As equal under the law, equal before nature

 

According to anakelogy, all needs sit equal before nature. No need is greater than another need, although in the moment it sure can feel that way. The more painful a need the more urgent it feels, demanding prompt relief. Bias can blind you from the depths of their pain.

 

Liberals fearing re-traumatization from violent forms of once-sanctioned discrimination is ultimately no different than conservatives suffering mounting infringements upon their social cohesion by forceful government fiat. No, your owie is not bigger than theirs. Because, anakelogically, any unmet need limits functioning. Any limit can compromise what they can actually do for each other, and do for their own cross-party constituents.

 

Anakelogy can describe both the distinct needs of liberals and the distinct needs of conservatives. Where they tend to clash, and where they complement each other.

 

Anakelogically speaking, liberalism can only be viewed as better than conservatism where it resolves needs better than conservatism. Likewise, conservatism can only be viewed as better than liberalism where it resolves needs better than liberalism. Merely easing the pain from persisting needs doesn’t cut it. Not from either political side.

 

Both persist because both sufficiently ease the needs of its adherents. Otherwise, according to anakelogy, such politics would not exist. There would be no liberalism if it served no needs. There would be no conservatism without contrasting needs.

 

Albeit, politics-as-usual favors mere pain relief, so we tend to miss the full potential of each side to fully resolve needs. It’s easy to dismiss the other side when only focusing on its failed policies. They’re easy to ignore while experiencing your own side as vital for easing your own painfully felt needs, as if their equally valid but distinctly different needs don’t matter to you at all.

 

You ignore at your own risk this differing set of needs of ultimately equal value. So with the tools of anakelogy you can finally understand both sides evenly. The anakelogical tool used here is called “parallel parsing.”

 

Parallel parsing: both sides now

Of course, the process is much more complex than briefly represented here. For a more thorough treatment, please check out the eCourse at Udemy, starting with the free previews. If you're on a tight budget, ask me about any available discounts. I trust it will open doors for you in ways you’ve never seen before.

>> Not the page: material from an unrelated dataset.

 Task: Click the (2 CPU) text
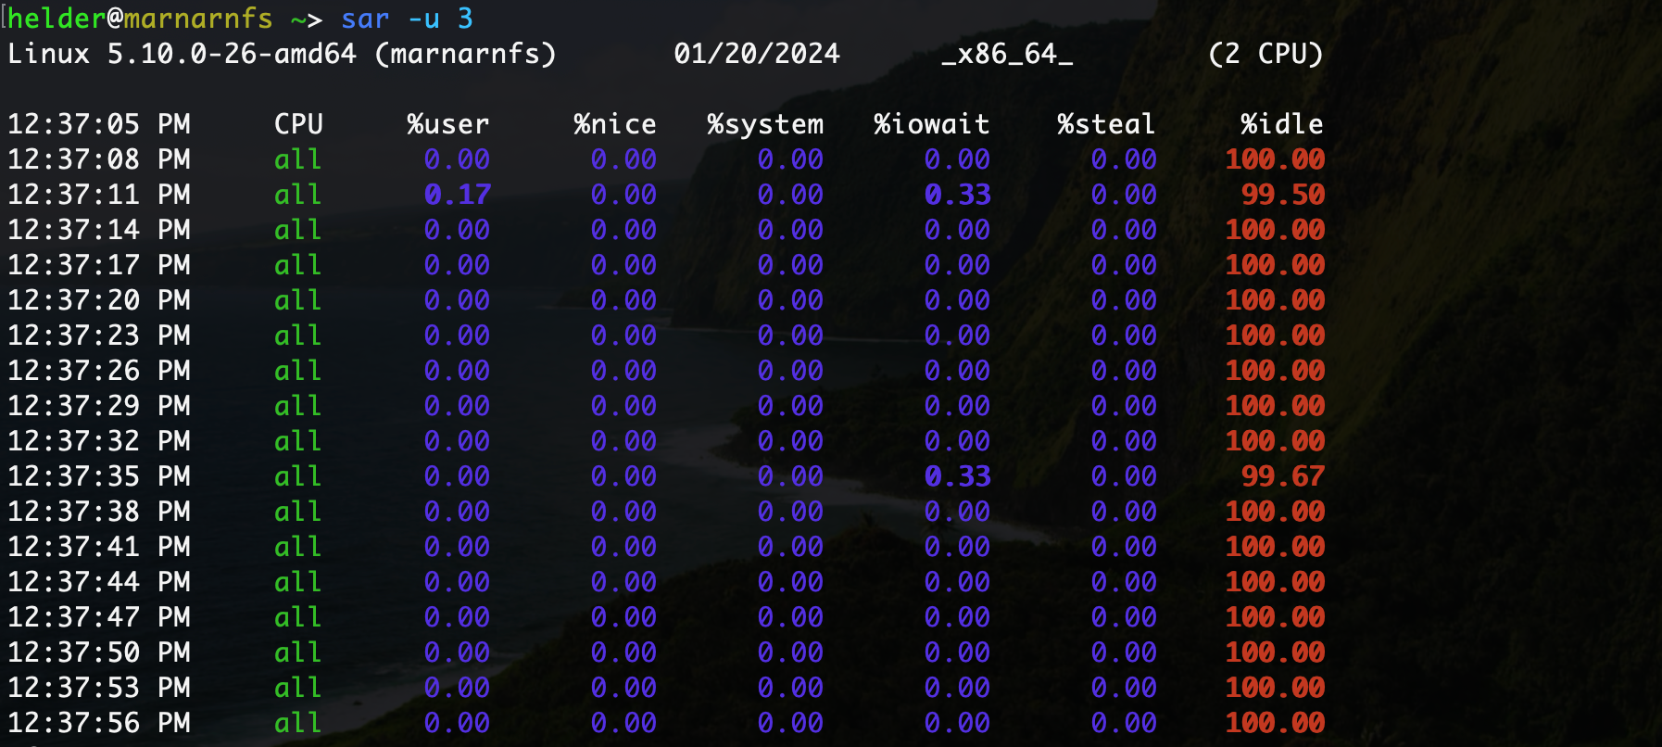(x=1265, y=54)

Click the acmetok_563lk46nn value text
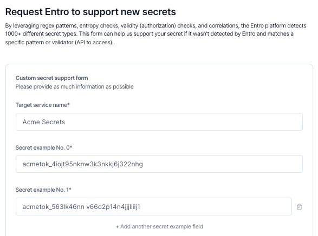(81, 207)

You "need" your liberalism

 

Think about it. Why are you a liberal, and not conservative?

 

Did you open yourself to all possibilities, then come to a reasoned conclusion that liberalism must be the best outlook for everyone in our society?

 

Or did you find liberalism the best organized response to those needs you’re most familiar?

 

We can show you how you are liberal because you “need” to be liberal. Then demonstrate how others “need” to be conservative. It’s not a simple choice when you’re in pain from many unmet needs.

 

Your objective sounding left leaning arguments guard your vulnerably felt situational needs, in contrast to their situational needs. These needs refuse to play by the rules of rationality. So it’s okay to admit it: You subjectively need your liberalism.

Parallel parsing: examining on equal footing two oppositional elements, normally viewed as one being better than the other, from the perspective of removing such distorting bias.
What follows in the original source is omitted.